The impression is that the analysis is of the Jeremy Bowen school; whole concepts are extrapolated from strings of anecdotes, which I guess is a valid journalistic approach. This review in the Telegraph is positive, with reservations, and I am willing to hear that my negativity is motivated by my own wishful thinking, and that I’m talking crap. I haven’t read the book. I  have merely cherry-picked and, if you like, extrapolated a whole concept from odds and ends. Such as:

This is copyrighted material so I can’t reproduce too much of it, but in the chapter entitled ‘The Problem’ Danahar revisits the tale of Omar Masharawi. He still seems to believe his death was caused by an Israeli airstrike, although by calling it “a stray missile” he does seem to concede that it wasn’t deliberate, as in another example of Israel’s predilection for killing babies.

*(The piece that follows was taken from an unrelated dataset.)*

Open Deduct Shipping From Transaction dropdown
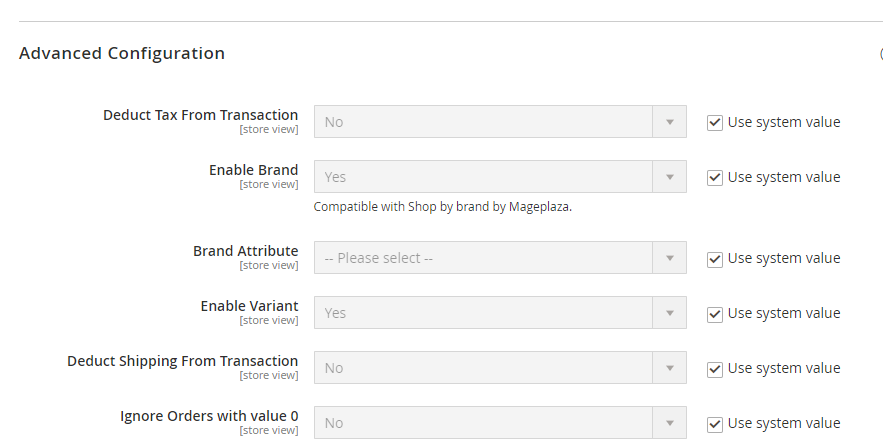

“The family and human rights groups said it was an Israeli airstrike. Privately, at the time, so too did Israeli officials. Publically (sic) four months afterwards, the IDF said it could not confirm or deny whether it had hit the house. Then in March 2013 the UN human rights Council said it was probably a Palestinian rocket falling short. The next month an investigation by the Israeli Military Advocate General reached the same conclusion. Jehad dismissed the UN claims as ‘rubbish’ as did Hamas. Like much else in this corner of the ME the cause of the fireball that ripped through the family home was fodder for the competing lobby groups and they argued viciously over it. But the effect of the missile was indisputable.” 

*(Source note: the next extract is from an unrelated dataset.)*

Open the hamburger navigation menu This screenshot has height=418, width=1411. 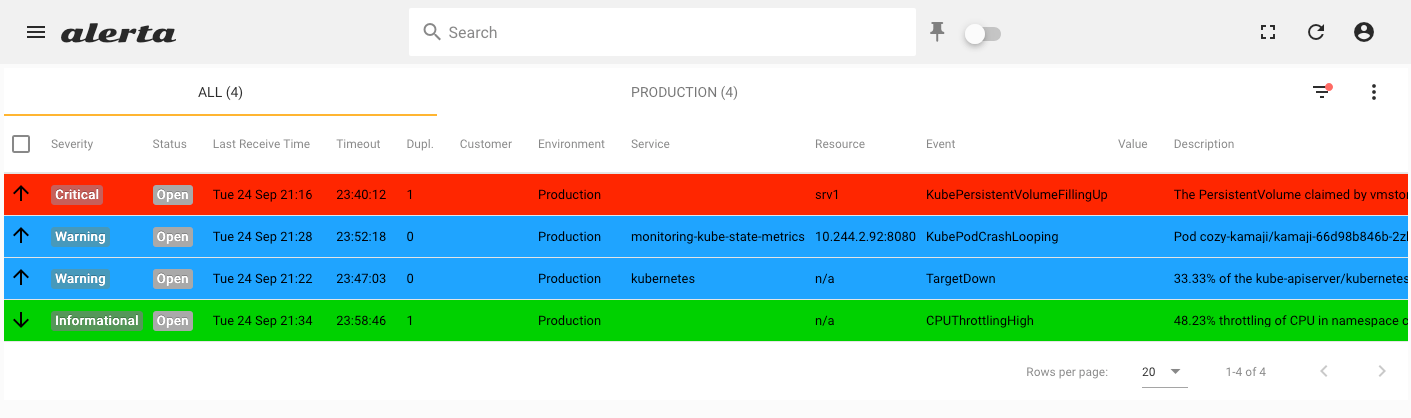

The Israelis’ initial response mirrors their self-damaging reaction way back at the time of the Al Dura incident. The Israelis should be mindful that their initial (often apocryphally self-incriminating) responses will always be taken down for future use as evidence against them.

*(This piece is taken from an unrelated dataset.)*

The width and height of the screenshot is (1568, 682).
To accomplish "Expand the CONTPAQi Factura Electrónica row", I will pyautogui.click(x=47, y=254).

I think Paul Danahar was very foolish to use the bereaved family’s understandably subjective opinion, based on nothing but wishful thinking, to rationalise his own ‘gut feeling’ and his contemporaneous, unprofessionally rash Tweets. Even more foolish was he to reference the opinion of Hamas. 
The emotive language (fireball that ripped through the family home) sort of tries to guild a wilting lily.  He forgets that ‘emoting’ like that, and all that furious publicising of ‘those’ images can turn into an own goal when the tables are turned. That’s why he’s forced to keep digging in the way he has done here, and notice that the spelling has automagically morphed to a benign ‘Jehad’, from the original 'Jihad' with its unpalatable associations.  Simon Plosker:
"Speaking to the BBC in the aftermath of a UN report exonerating Israel from killing Jihad Misharawi’s 11-month old son, his brother and sister-in-law, Misharawi chose to believe the latter option. Misharawi, perhaps unsurprisingly, restated his belief that Israel had killed his family and claimed that Hamas would have apologized if it had been responsible. As ludicrous as this explanation may sound, is it that surprising coming from a grieving Palestinian father?The BBC reports Misharawi stating that nobody from the UN had talked to him as if this is further evidence of the UN being less than thorough in its investigation. Misharawi is clearly not a munitions expert with intimate knowledge of the forensics involved. So why should the UN regard him as a key witness and why should the BBC regard this as relevant?[…]In the BBC’s usual worldview, the United Nations is regarded as a pillar of propriety and virtue. A UN report (and there are many) criticizing Israel is the definition of truth… unless it states the opposite. Why is it that only when a UN report exonerates Israel and blames Hamas is that report not to be trusted?"

I think I might have mentioned that I haven’t read the book. Maybe Danahar is more accurate in print than in person. Oh, wait, that was from the book.

One almost wonders...no surely not...could the newly acquired, against-the-grain “understanding” of Israel’s position be a way of artificially whipping up a controversy?  
You know, a kind of publicity stunt.